[[ Provided data open ]]

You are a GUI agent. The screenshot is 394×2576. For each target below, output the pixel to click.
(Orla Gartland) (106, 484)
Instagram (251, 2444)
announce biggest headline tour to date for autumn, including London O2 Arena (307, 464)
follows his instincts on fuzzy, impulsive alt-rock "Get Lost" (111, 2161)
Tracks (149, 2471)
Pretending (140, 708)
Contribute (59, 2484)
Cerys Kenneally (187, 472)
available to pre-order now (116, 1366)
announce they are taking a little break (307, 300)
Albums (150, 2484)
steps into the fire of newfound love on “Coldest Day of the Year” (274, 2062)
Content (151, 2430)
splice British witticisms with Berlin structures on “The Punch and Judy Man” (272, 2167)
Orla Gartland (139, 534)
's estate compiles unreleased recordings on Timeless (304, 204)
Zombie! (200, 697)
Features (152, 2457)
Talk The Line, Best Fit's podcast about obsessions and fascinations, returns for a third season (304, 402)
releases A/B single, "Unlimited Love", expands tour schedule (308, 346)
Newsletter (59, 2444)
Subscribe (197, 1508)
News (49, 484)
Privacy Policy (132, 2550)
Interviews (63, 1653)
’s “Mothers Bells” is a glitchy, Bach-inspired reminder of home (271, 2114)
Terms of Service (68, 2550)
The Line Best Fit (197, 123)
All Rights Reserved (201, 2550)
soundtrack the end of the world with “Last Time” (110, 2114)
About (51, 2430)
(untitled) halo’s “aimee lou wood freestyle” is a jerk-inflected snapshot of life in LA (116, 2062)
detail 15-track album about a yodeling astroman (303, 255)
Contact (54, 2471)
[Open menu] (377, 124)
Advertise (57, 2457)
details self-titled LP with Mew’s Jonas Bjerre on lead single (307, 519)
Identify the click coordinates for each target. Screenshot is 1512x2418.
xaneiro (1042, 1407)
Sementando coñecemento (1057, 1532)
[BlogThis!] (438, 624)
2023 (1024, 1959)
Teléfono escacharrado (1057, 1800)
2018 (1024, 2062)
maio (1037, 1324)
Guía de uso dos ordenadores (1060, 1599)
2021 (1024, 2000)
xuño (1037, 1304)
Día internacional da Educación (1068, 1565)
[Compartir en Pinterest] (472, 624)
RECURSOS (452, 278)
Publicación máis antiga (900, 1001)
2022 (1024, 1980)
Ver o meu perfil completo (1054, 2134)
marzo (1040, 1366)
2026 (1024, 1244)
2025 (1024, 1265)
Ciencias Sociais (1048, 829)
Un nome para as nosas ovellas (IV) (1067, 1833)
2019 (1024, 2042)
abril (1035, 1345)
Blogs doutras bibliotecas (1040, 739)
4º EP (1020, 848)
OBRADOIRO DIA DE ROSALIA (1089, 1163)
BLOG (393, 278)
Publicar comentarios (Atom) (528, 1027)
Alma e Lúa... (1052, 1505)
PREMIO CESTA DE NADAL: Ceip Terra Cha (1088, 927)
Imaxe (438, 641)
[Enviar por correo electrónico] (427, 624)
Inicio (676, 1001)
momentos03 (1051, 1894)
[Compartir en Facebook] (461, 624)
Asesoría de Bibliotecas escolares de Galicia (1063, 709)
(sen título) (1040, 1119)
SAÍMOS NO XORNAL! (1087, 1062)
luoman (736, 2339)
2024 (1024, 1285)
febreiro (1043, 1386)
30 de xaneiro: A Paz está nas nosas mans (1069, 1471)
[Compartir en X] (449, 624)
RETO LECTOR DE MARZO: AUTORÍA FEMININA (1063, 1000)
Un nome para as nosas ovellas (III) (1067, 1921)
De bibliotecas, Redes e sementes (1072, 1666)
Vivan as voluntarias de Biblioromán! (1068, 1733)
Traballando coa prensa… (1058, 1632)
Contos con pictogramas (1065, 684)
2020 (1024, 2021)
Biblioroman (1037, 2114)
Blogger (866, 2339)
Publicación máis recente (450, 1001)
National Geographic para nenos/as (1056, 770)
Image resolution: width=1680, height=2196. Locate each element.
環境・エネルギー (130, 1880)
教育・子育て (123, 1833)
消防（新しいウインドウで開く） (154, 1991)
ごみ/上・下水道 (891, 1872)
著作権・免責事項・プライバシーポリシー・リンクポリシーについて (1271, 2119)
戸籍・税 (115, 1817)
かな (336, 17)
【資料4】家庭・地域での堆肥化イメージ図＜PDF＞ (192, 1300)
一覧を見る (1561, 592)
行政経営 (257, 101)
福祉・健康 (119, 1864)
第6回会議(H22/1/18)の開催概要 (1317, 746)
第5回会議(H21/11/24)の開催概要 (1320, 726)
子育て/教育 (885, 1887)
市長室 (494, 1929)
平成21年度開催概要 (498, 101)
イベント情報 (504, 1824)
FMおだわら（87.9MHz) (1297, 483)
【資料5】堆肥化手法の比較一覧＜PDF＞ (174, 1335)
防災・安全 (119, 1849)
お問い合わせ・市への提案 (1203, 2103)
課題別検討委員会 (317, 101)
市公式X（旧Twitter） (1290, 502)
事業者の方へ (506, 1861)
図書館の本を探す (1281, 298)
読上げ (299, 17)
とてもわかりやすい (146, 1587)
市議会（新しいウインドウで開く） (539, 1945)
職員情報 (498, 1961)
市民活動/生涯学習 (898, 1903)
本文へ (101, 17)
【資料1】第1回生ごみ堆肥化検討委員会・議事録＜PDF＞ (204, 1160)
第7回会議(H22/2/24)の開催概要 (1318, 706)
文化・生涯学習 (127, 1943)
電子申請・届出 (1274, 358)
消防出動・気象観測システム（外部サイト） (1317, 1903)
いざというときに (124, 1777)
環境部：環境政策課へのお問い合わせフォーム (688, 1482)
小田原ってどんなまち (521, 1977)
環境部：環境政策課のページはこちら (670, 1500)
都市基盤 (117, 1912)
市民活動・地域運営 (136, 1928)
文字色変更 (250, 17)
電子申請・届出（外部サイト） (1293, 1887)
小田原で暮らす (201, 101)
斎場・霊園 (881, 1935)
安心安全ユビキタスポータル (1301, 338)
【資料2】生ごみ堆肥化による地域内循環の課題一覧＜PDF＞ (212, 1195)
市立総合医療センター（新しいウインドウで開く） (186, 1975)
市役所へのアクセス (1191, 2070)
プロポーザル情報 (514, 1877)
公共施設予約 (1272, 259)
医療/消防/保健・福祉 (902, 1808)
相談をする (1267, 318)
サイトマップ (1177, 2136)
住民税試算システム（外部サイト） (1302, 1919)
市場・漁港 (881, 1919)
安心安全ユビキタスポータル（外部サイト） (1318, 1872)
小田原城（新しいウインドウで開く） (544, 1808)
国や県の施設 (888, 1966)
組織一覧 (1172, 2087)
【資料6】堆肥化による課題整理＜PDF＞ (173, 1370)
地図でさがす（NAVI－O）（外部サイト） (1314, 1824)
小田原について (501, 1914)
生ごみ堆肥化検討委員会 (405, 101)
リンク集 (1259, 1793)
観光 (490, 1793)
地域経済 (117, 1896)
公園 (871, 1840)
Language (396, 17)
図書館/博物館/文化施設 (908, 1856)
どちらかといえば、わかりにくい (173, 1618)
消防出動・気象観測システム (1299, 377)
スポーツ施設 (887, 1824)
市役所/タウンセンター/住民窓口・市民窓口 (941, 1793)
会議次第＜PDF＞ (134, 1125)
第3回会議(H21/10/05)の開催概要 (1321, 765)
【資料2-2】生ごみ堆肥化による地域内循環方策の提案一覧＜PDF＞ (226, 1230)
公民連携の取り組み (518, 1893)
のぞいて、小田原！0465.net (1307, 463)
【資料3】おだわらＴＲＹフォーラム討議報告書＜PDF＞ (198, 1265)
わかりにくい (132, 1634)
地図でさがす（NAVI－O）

[[ Provided data closed ]]

◆ **Task brief**
Identify the lines in the entries that hold "with" and return each one.

◆ **Response box**
splice British witticisms with Berlin structures on “The Punch and Judy Man” (272, 2167)
soundtrack the end of the world with “Last Time” (110, 2114)
details self-titled LP with Mew’s Jonas Bjerre on lead single (307, 519)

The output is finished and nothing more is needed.